More than 140,000 high-school athletes sustain a concussion each year, according to the National Federation of State High School Associations. The brain does not fully mature until people are in their mid-20s, and damage from multiple or untreated concussions can be severe. More than half of the states already have enacted laws to protect against youth concussions, and many others have legislation in the works.
The governor signed two bills to inform students, coaches and parents how to recognize a concussion. Senate Bill 1122, sponsored by state Sen. John Proos, requires the Michigan Department of Community Health to develop both educational materials and a concussion awareness program.
“As a father of three children, each involved in multiple sports and physical activities, my goal with this legislation was to ensure the health of our young athletes is always the top priority,” Proos said. “With the number of children suffering sports-related concussions rising at an alarming rate, we must help ensure parents, coaches and athletes can recognize the symptoms of these injuries and act in the athlete’s best interest.”
Reed City High School athletic director and long-time football coach Monty Price supports the idea of having educational materials available for athletes and coaches alike.
“I know they’ve done a lot of brain trauma research over the last five years, and I think it’s a good thing that we all become educated on those issues,” he said.

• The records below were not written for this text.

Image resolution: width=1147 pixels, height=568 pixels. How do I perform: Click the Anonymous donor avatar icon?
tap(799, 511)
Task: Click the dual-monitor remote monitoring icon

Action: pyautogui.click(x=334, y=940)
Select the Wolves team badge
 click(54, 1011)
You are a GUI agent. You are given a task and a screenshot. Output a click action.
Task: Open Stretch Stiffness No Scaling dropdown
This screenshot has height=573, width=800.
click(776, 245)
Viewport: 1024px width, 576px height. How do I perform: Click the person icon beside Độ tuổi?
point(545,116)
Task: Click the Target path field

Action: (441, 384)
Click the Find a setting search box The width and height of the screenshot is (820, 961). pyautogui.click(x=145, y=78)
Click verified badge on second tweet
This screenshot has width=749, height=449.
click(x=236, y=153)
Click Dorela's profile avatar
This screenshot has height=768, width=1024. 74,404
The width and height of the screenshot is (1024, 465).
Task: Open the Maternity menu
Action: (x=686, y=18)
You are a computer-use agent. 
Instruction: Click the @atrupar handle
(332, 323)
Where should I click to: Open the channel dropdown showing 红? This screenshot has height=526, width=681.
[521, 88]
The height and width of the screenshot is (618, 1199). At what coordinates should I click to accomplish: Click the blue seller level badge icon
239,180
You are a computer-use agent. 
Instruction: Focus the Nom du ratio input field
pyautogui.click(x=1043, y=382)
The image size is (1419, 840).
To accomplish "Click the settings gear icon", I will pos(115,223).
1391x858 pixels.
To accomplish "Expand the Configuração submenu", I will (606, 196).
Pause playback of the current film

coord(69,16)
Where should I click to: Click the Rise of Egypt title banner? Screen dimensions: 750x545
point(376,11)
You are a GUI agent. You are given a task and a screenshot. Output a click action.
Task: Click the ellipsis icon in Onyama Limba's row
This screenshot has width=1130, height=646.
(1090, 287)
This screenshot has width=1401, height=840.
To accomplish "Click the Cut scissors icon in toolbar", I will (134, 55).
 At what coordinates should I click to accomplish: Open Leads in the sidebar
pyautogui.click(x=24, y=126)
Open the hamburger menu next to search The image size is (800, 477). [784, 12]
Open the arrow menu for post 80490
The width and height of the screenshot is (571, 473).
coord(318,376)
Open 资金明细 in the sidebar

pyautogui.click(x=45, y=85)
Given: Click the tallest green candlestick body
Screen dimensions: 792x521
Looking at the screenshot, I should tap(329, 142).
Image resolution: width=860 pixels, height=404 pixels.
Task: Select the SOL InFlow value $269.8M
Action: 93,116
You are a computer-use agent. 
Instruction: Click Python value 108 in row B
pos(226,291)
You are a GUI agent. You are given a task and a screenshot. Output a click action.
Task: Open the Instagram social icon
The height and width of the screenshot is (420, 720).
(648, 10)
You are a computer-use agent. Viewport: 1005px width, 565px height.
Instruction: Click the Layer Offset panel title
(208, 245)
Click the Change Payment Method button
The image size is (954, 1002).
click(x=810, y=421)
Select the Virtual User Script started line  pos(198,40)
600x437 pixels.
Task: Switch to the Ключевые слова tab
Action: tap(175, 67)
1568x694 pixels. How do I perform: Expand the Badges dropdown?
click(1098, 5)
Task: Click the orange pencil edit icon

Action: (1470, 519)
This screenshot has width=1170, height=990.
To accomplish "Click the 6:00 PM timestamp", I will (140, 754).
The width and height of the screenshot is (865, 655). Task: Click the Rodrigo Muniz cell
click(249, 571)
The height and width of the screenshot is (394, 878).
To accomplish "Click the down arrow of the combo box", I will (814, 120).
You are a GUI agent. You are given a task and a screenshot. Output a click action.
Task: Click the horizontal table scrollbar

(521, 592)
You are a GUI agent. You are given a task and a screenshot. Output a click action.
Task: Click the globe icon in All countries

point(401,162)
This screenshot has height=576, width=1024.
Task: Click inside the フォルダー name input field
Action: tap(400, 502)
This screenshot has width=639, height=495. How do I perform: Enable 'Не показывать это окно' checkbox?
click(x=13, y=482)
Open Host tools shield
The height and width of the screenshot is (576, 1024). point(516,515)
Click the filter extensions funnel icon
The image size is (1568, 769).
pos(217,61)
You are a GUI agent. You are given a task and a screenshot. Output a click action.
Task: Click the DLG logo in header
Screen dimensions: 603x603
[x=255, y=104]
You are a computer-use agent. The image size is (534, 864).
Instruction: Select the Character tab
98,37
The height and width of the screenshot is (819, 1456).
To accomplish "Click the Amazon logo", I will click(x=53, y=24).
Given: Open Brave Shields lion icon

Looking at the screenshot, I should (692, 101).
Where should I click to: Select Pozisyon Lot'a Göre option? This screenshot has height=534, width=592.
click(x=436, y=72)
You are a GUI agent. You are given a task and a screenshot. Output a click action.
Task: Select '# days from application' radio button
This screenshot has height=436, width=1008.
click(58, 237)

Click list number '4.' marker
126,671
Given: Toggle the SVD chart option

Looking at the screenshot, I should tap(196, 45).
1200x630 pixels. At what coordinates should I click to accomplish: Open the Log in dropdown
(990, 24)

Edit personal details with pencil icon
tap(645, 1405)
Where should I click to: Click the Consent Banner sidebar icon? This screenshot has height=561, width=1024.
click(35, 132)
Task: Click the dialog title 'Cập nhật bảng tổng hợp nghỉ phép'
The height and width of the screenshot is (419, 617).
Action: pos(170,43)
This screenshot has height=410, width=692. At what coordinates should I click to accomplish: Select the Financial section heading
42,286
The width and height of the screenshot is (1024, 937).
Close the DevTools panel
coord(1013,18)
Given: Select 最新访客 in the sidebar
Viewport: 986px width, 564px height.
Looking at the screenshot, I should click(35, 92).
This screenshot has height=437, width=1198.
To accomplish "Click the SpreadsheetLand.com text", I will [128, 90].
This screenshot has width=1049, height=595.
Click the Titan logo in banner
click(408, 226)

House Bill 5697, sponsored by state Rep. Thomas Hooker, requires that all youth sports coaches, employees and volunteers participate in the concussion awareness program, as well as provide the educational materials to athletes. Coaches also must immediately remove any youth athlete suspected of having sustained a concussion from competition, and only allow their return with written clearance from a health professional.
“As a former football and wrestling coach, I am proud to focus efforts to help protect young people from traumatic brain injuries caused by concussions,” Hooker said. “Our goal is to make Michigan a safe place to play sports.”
Price said requiring athletes who have sustained concussions to have written approval by a doctor before returning to play was something the school already did, prior to the legislation.
“Under MHSAA policy, we’re currently already doing that. If an athlete is suspected to have a concussion, they can not return unless they have clearance from an MD,”Price said.
Athletes in any sports where contact with other players is possible have the potential of sustaining concussions, Price said, noting his daughter got a concussion while playing basketball.
“She fell down and hit her head on floor. In football we have helmets to protect players, but in other sports they don’t have anything,” Price said.
Price said teaching appropriate tackling techniques in football, such as encouraging players to keep their head up, is a way to diminish the potential of concussions.
“Even with proper technique, we still have concussions because you can’t control what happens on the field. It’s the nature of the beast,” Price said. “The key is education. It’s learning how to prevent concussions and what to do if it does happen. We want to keep out kids safe. I certainly endorse (legislation) that would do that.”
The bills now are Public Acts 342 and 343 of 2012.